BEGIN ENTRIES PROVIDED

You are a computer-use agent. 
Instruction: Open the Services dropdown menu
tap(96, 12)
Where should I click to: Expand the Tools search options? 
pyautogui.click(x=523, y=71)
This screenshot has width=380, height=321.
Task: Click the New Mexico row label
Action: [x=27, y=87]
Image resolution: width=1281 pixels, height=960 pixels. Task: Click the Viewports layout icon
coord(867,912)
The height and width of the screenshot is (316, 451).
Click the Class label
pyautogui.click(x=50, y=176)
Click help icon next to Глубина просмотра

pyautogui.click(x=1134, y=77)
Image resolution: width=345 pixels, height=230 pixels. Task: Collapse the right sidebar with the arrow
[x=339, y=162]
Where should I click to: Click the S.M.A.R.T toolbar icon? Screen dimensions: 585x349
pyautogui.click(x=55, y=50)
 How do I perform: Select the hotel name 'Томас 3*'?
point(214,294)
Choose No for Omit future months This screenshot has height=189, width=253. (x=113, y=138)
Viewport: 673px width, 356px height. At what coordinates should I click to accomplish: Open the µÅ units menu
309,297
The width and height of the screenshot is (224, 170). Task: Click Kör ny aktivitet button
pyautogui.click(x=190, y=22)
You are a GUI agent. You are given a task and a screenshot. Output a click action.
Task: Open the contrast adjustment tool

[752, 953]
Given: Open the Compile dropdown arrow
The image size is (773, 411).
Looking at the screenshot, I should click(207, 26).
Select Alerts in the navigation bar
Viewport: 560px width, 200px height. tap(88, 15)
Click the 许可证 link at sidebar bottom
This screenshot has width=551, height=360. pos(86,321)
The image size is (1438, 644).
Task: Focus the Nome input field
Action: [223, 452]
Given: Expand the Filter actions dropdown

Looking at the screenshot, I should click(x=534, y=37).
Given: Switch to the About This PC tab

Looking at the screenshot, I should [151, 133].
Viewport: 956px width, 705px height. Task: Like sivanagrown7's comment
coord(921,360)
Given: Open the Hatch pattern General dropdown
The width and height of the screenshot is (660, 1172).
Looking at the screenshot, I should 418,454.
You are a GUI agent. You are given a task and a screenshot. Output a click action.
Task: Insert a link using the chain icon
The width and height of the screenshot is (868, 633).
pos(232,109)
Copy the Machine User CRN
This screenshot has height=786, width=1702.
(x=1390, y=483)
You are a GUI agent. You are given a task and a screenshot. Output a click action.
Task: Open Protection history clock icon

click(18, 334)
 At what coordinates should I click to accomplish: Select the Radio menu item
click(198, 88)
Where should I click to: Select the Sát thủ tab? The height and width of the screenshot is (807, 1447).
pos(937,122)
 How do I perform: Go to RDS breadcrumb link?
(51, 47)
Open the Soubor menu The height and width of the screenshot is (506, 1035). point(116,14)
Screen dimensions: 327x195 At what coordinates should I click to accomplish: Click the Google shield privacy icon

END ENTRIES PROVIDED

• _TASK OBJECTIVE_:
What you should produce is an exact restatement of all the material.

• _SOLUTION TO THE PROBLEM_:
You are a computer-use agent. 
Instruction: Open the Services dropdown menu
tap(96, 12)
Where should I click to: Expand the Tools search options? 
pyautogui.click(x=523, y=71)
This screenshot has width=380, height=321.
Task: Click the New Mexico row label
Action: [x=27, y=87]
Image resolution: width=1281 pixels, height=960 pixels. Task: Click the Viewports layout icon
coord(867,912)
The height and width of the screenshot is (316, 451).
Click the Class label
pyautogui.click(x=50, y=176)
Click help icon next to Глубина просмотра

pyautogui.click(x=1134, y=77)
Image resolution: width=345 pixels, height=230 pixels. Task: Collapse the right sidebar with the arrow
[x=339, y=162]
Where should I click to: Click the S.M.A.R.T toolbar icon? Screen dimensions: 585x349
pyautogui.click(x=55, y=50)
 How do I perform: Select the hotel name 'Томас 3*'?
point(214,294)
Choose No for Omit future months This screenshot has height=189, width=253. (x=113, y=138)
Viewport: 673px width, 356px height. At what coordinates should I click to accomplish: Open the µÅ units menu
309,297
The width and height of the screenshot is (224, 170). Task: Click Kör ny aktivitet button
pyautogui.click(x=190, y=22)
You are a GUI agent. You are given a task and a screenshot. Output a click action.
Task: Open the contrast adjustment tool

[752, 953]
Given: Open the Compile dropdown arrow
The image size is (773, 411).
Looking at the screenshot, I should click(207, 26).
Select Alerts in the navigation bar
Viewport: 560px width, 200px height. tap(88, 15)
Click the 许可证 link at sidebar bottom
This screenshot has width=551, height=360. pos(86,321)
The image size is (1438, 644).
Task: Focus the Nome input field
Action: [223, 452]
Given: Expand the Filter actions dropdown

Looking at the screenshot, I should click(x=534, y=37).
Given: Switch to the About This PC tab

Looking at the screenshot, I should [151, 133].
Viewport: 956px width, 705px height. Task: Like sivanagrown7's comment
coord(921,360)
Given: Open the Hatch pattern General dropdown
The width and height of the screenshot is (660, 1172).
Looking at the screenshot, I should 418,454.
You are a GUI agent. You are given a task and a screenshot. Output a click action.
Task: Insert a link using the chain icon
The width and height of the screenshot is (868, 633).
pos(232,109)
Copy the Machine User CRN
This screenshot has height=786, width=1702.
(x=1390, y=483)
You are a GUI agent. You are given a task and a screenshot. Output a click action.
Task: Open Protection history clock icon

click(18, 334)
 At what coordinates should I click to accomplish: Select the Radio menu item
click(198, 88)
Where should I click to: Select the Sát thủ tab? The height and width of the screenshot is (807, 1447).
pos(937,122)
 How do I perform: Go to RDS breadcrumb link?
(51, 47)
Open the Soubor menu The height and width of the screenshot is (506, 1035). point(116,14)
Screen dimensions: 327x195 At what coordinates should I click to accomplish: Click the Google shield privacy icon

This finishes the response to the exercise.